Locate every line in the records below that holds the word "empty" and return each one.

Items from a dataset:
####

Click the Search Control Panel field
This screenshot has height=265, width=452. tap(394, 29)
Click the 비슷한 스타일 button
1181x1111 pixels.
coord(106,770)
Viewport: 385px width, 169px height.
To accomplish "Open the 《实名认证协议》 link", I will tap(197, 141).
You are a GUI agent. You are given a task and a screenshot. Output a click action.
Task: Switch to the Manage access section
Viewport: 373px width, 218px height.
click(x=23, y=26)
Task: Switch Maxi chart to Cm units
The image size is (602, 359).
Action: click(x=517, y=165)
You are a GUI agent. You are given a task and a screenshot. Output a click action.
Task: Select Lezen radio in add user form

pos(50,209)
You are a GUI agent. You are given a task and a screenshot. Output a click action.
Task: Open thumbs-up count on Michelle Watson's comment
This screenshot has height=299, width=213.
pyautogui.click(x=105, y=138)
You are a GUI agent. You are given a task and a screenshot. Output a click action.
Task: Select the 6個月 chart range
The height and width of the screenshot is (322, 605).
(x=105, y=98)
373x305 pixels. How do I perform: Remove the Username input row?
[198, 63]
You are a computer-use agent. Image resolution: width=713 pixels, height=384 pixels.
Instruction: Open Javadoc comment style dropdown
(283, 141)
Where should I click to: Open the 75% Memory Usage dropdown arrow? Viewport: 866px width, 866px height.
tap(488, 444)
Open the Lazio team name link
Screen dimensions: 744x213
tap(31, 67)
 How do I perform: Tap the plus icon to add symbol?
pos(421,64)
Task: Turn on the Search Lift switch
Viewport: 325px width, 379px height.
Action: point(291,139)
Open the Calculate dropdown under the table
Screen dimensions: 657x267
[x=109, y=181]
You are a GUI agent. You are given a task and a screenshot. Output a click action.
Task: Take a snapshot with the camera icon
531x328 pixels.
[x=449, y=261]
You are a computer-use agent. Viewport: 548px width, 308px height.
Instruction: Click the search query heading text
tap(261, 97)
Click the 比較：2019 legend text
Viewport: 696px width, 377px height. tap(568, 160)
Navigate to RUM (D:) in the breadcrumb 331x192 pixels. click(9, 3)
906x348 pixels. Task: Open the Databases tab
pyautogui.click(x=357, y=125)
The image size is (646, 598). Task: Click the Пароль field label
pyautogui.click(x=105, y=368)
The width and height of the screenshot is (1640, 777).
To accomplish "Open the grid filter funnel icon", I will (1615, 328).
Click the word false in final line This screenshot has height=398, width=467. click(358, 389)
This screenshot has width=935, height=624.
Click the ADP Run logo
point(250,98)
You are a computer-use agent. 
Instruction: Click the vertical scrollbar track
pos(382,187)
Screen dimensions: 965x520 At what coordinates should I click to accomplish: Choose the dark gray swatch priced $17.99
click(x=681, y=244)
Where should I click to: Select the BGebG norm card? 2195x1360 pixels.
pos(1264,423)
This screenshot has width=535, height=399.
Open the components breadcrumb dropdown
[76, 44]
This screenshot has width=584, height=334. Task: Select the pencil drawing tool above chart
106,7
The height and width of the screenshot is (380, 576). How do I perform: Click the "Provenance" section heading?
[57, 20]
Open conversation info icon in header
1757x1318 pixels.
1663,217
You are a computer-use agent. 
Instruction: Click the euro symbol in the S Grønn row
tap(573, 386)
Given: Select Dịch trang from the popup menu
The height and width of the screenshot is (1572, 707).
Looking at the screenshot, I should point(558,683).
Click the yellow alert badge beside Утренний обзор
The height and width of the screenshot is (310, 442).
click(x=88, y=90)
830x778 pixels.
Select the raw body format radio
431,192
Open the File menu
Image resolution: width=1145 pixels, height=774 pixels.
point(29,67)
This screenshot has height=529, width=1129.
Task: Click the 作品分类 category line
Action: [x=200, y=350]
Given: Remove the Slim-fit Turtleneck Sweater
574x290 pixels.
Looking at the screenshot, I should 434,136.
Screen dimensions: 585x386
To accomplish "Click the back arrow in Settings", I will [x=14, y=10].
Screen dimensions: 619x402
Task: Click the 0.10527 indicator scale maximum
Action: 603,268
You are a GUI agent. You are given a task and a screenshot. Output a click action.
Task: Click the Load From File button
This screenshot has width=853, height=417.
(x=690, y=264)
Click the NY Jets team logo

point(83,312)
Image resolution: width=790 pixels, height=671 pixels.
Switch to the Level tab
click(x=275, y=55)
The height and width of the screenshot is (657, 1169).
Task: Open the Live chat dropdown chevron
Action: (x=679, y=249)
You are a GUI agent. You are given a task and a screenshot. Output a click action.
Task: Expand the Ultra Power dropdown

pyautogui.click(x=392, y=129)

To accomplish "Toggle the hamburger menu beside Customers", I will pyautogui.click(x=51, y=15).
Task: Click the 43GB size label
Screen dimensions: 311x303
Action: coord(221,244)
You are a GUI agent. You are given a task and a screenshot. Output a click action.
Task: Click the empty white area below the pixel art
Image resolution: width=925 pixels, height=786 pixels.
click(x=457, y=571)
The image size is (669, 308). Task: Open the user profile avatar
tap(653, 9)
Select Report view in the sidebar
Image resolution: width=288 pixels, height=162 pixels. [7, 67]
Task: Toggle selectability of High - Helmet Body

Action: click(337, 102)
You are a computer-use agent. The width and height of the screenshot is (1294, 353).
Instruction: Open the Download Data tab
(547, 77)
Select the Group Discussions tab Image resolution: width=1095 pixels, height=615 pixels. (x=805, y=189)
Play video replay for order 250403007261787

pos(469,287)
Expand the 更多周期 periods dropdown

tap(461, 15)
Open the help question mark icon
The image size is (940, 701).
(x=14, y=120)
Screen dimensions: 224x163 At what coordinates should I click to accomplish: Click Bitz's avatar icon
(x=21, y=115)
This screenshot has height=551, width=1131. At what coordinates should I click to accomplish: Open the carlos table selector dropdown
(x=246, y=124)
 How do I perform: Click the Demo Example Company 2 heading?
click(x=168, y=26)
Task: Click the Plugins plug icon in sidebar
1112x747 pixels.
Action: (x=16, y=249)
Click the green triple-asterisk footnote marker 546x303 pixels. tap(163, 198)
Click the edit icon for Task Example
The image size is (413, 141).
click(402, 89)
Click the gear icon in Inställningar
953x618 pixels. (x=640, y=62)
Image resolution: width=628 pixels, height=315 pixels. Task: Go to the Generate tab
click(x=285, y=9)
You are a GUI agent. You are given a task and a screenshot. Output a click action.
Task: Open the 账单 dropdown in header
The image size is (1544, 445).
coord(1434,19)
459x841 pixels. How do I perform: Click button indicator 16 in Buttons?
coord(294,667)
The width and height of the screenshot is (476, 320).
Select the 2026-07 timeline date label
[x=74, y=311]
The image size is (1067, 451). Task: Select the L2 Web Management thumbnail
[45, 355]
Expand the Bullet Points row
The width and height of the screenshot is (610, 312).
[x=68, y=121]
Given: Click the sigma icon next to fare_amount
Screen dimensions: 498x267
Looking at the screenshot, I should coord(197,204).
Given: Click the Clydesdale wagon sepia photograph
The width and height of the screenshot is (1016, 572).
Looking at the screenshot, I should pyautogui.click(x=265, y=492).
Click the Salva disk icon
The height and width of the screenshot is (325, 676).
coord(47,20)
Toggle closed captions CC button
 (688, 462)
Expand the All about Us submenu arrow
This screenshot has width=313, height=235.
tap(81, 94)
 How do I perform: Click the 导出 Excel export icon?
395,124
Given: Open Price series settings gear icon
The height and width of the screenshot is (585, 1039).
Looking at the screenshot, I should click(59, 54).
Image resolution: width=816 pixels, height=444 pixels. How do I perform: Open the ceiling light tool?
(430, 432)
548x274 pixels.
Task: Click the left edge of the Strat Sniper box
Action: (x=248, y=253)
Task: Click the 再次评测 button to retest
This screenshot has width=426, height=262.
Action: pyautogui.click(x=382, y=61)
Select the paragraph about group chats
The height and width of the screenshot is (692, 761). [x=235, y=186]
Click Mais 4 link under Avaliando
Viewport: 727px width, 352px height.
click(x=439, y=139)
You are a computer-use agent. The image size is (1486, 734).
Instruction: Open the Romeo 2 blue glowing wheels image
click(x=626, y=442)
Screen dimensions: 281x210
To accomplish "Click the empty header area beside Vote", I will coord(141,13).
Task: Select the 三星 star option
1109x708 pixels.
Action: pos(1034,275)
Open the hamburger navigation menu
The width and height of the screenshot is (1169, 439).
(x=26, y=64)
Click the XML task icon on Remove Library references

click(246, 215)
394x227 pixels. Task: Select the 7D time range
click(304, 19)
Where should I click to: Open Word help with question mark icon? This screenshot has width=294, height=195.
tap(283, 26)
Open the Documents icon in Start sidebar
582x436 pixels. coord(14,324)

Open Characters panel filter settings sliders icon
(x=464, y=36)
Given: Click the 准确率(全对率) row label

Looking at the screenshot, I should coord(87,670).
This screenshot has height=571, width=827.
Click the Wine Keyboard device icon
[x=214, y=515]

####

**RESPONSE TO THIS EXERCISE:**
Task: Click the empty white area below the pixel art
To accomplish "Click the empty header area beside Vote", I will coord(141,13).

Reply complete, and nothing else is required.